(Element and text location data)

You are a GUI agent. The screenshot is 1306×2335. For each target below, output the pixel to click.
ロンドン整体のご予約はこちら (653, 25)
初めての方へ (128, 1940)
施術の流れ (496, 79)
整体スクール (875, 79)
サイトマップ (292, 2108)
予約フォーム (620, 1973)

**AIM OF THE EXERCISE**. Copy out the material above with "pixel" swapped for "point", leaving every other part unchanged.

**THE RESPONSE**.
You are a GUI agent. The screenshot is 1306×2335. For each target below, output the point to click.
ロンドン整体のご予約はこちら (653, 25)
初めての方へ (128, 1940)
施術の流れ (496, 79)
整体スクール (875, 79)
サイトマップ (292, 2108)
予約フォーム (620, 1973)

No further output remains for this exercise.